Background: Diabetes prevalence is progressively rising everywhere, particularly in developing countries. Lichens have evolved into a rich source of innovative bioactive chemicals with their anti-oxidant capabilities, widening the scope of well-documented and effective diabetes treatment. Objective: The main objectives of this study were to perform in vitro alpha-amylase, alphaglucosidase inhibition analysis, and anti-oxidant of lichen Physica aipolia. Method: Folin Ciocalteu’s reagent was used to determine the total phenolic content for biological activities. The Aluminum trichloride method was used to determine total flavonoid content, and the free radical assay method was used to determine the antioxidant activity of P. aipolia using 2,2- diphenyl-1-picrylhydrazyl (DPPH).
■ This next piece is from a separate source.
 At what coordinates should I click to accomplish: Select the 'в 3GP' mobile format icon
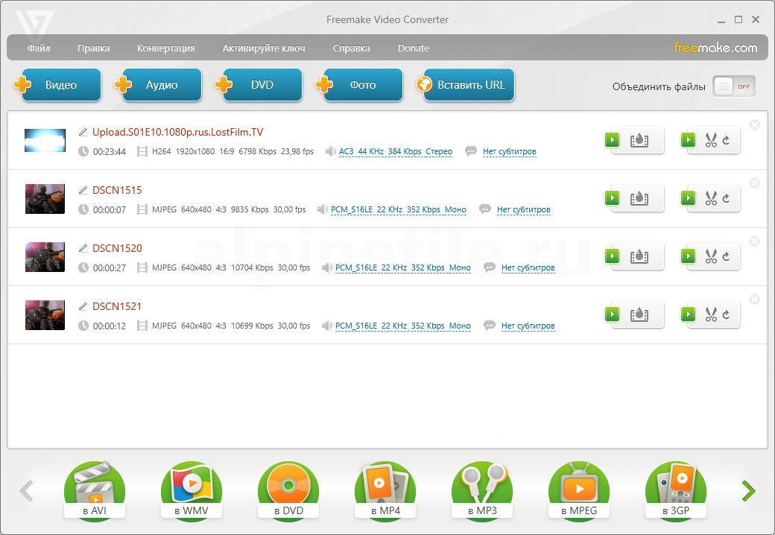pyautogui.click(x=675, y=490)
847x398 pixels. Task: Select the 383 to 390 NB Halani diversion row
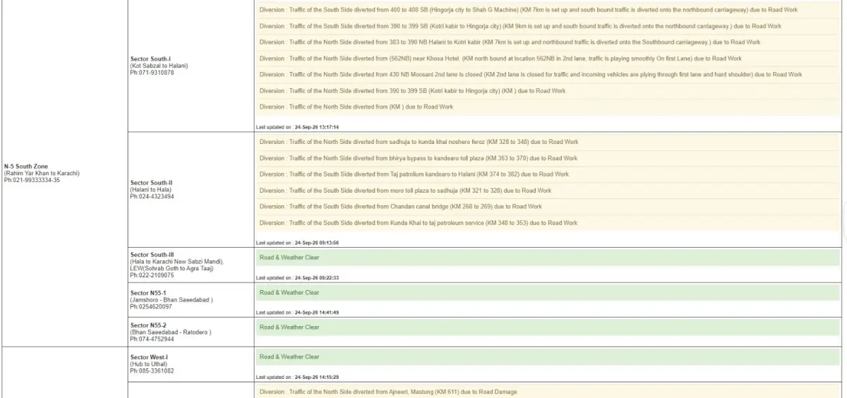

Moreover, substrate 2-Chloro-4-nitrophenyl-α-D-maltotrioside (CNPG3) and substrate-nitrophenyl-α-D-glucopyranose (p-NPG) were used for the determination of alpha-amylase and alpha-glucosidase inhibition activities respectively, and molecular docking was performed by Auto Dock Vina. Results: Total phenolic and flavonoid contents present in P. aipolia were 37.41 ± 2.87 mg GAE/g and 5.53 ± 0.95 mg QE/g, respectively. For anti-oxidant inhibition activity, crude extract of methanol showed an IC50 value of 15.324 ± 0.80 μg/mL. Furthermore, a methanolic crude extract showed significant inhibition activities against alpha-amylase (IC50 = 178.50 ± 1.10 μg/mL) and alphaglucosidase (IC50 = 76.10 ± 0.91 μg/mL). During in silico analysis, zeorin showed an effective binding affinity with -7.9 kcal/mol, and Atranorin showed -7.4 kcal/mol in the orthosteric site of the protein. Conclusion: Physica aipolia exhibits the potential to impact biological functions, demonstrating antidiabetic properties, as confirmed by molecular docking analysis in silico.